The equation $$2^x - x^2 = 0$$ has

Compare $$f(x) = 2^x$$ and $$g(x) = x^2$$:

Obvious roots: At $$x = 2$$: $$2^2 = 4 = 2^2$$ ✓. At $$x = 4$$: $$2^4 = 16 = 4^2$$ ✓.

Between $$x = 2$$ and $$x = 4$$: at $$x = 3$$, $$f = 8$$ and $$g = 9$$, so $$g > f$$ — but at both endpoints they're equal, so this gives no new root.

For $$x > 4$$: $$f$$ (exponential) grows faster than $$g$$ (polynomial), so $$f > g$$ forever — no new root.

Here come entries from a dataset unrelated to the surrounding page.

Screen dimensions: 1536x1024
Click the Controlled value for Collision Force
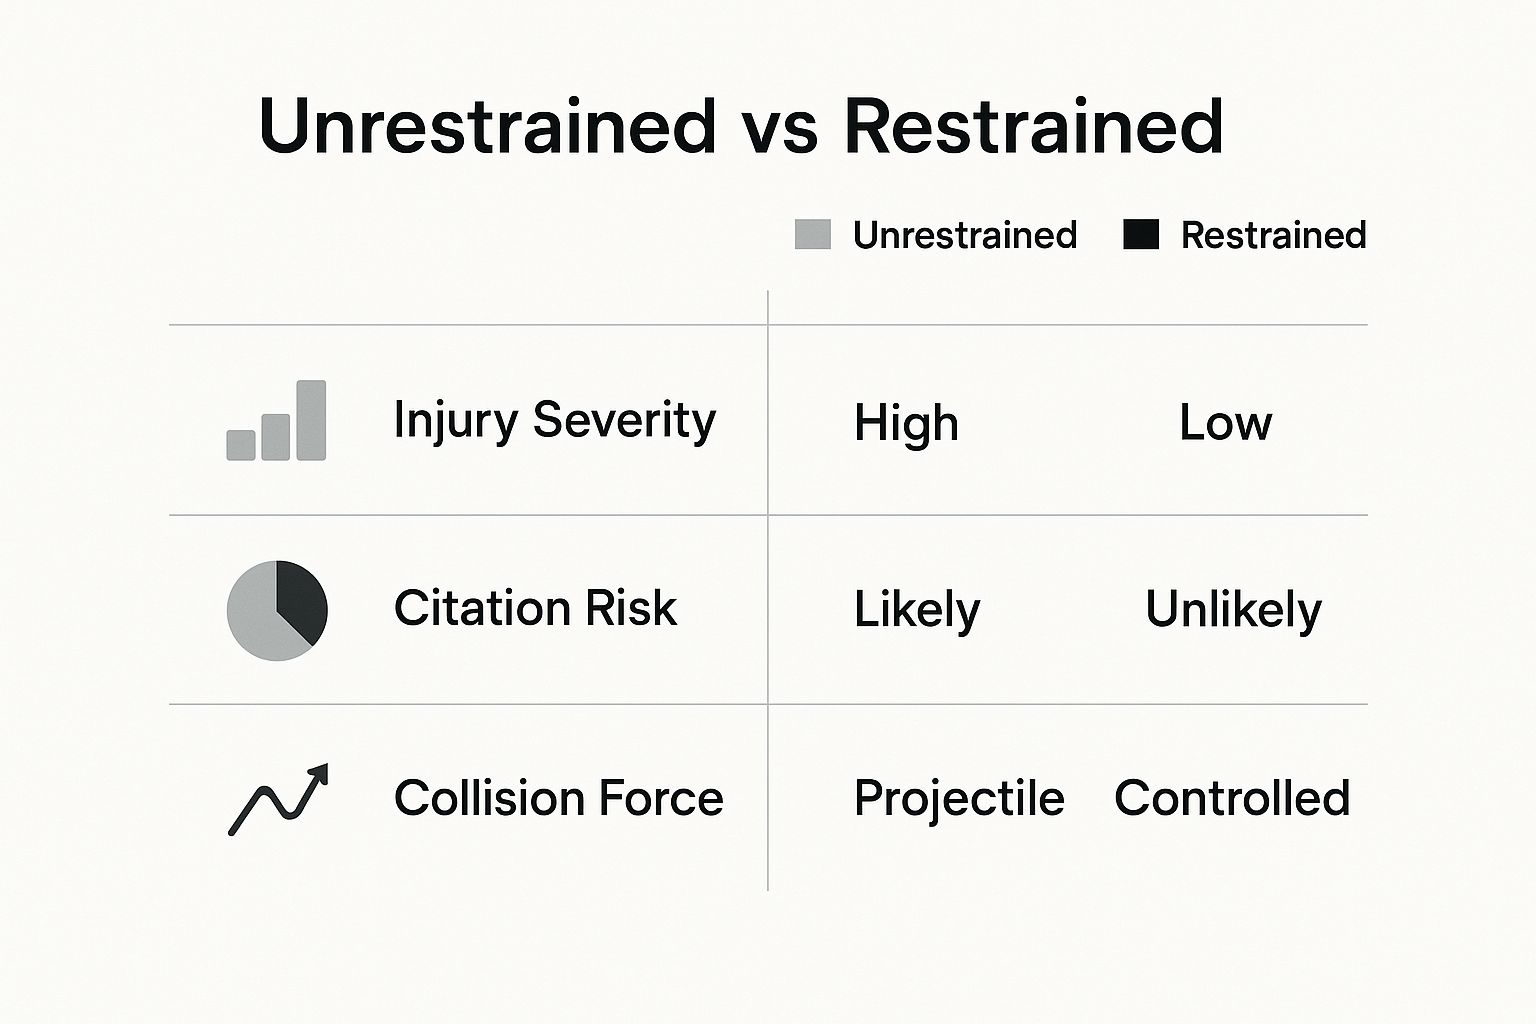coord(1232,798)
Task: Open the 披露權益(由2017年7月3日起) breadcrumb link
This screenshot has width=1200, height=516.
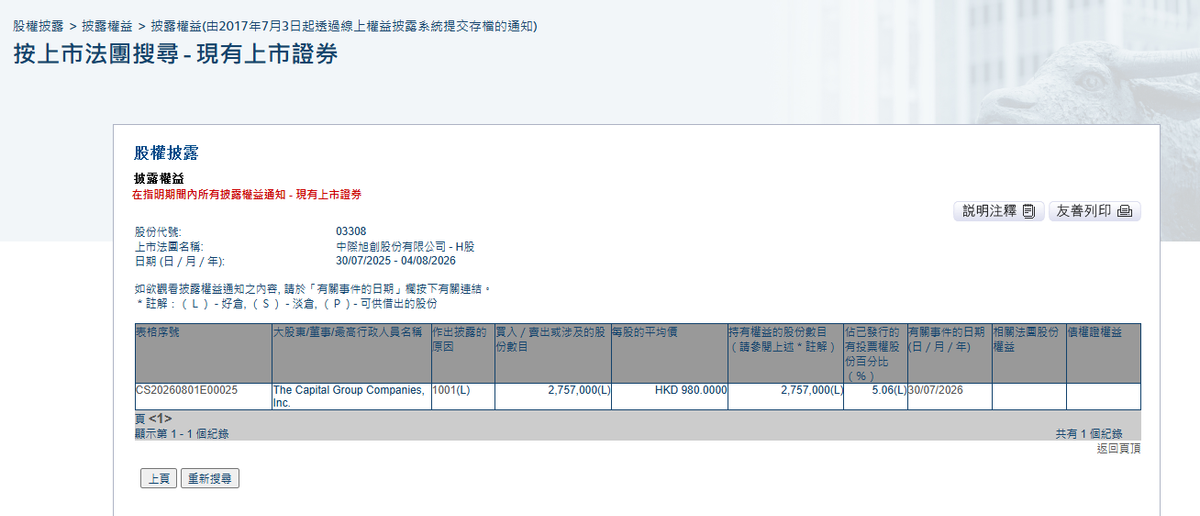Action: pyautogui.click(x=344, y=25)
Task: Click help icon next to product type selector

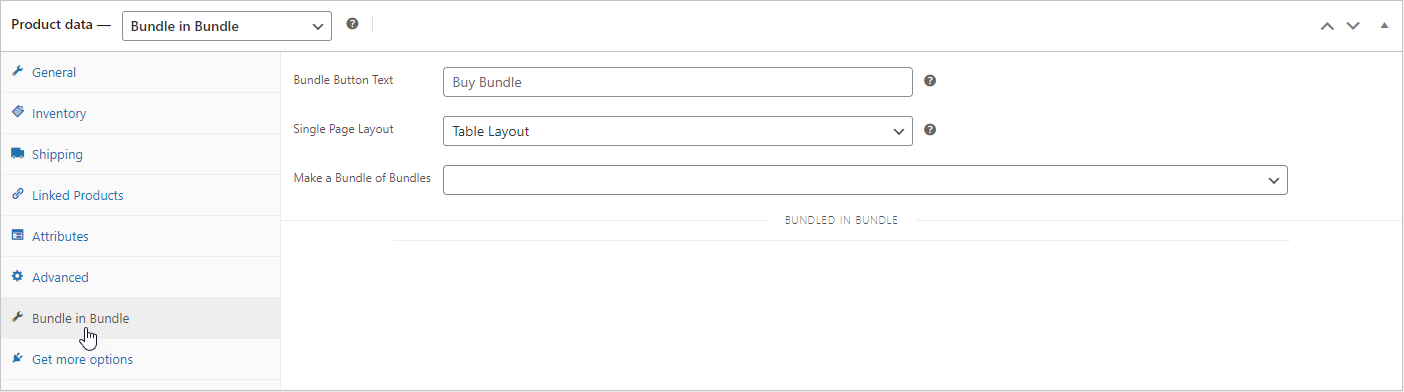Action: (352, 24)
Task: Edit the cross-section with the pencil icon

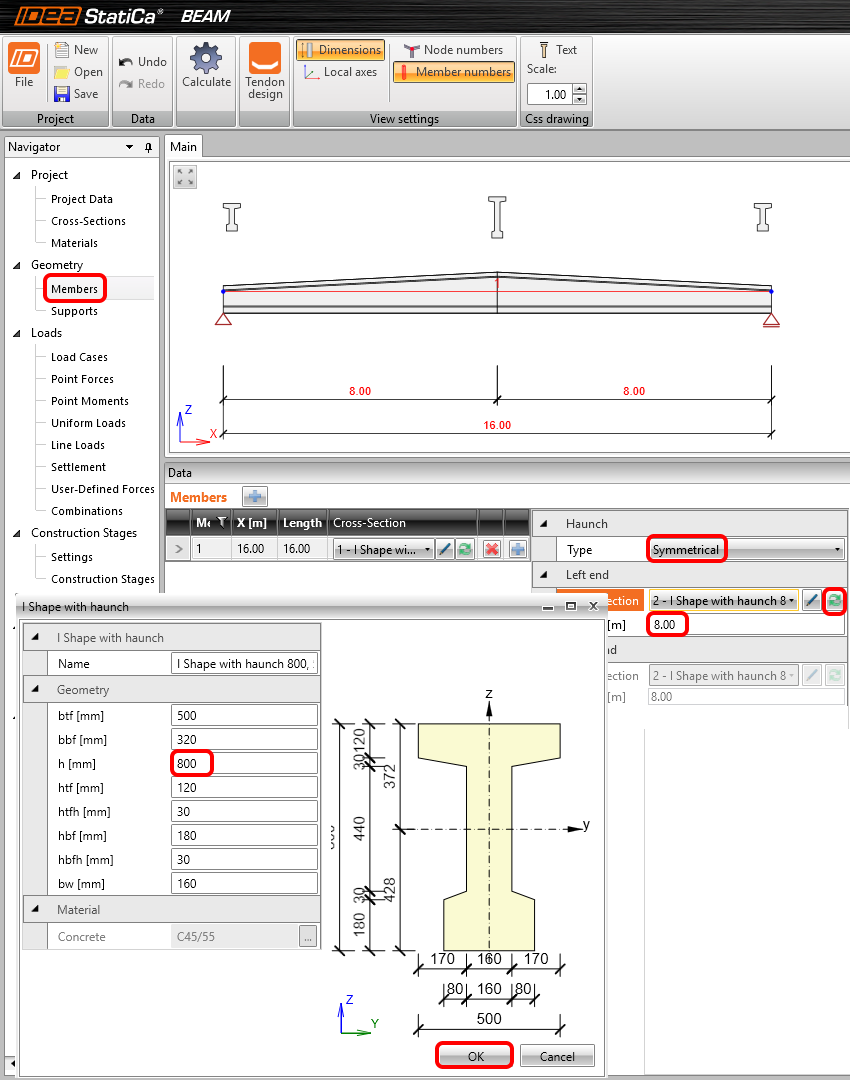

For $$0 \leq x < 2$$: at $$x = 0$$, $$f(0) = 1$$ and $$g(0) = 0$$, so $$f > g$$. By continuity and $$f(2)=g(2)$$, $$f > g$$ throughout $$[0, 2)$$ — no root here.

For $$x < 0$$: as $$x \to -\infty$$, $$f(x) = 2^x \to 0^+$$ while $$g(x) = x^2 \to +\infty$$, so $$g > f$$. At $$x = 0$$, $$f(0) = 1 > 0 = g(0)$$, so $$f > g$$. Since $$f - g$$ flips sign exactly once on $$(-\infty, 0)$$ (both functions are monotonic on this interval — $$f$$ increasing, $$g$$ decreasing), there is exactly one root, at $$x \approx -0.77$$.

Total: $$\mathbf{3}$$ real solutions ($$x \approx -0.77$$, $$x = 2$$, $$x = 4$$).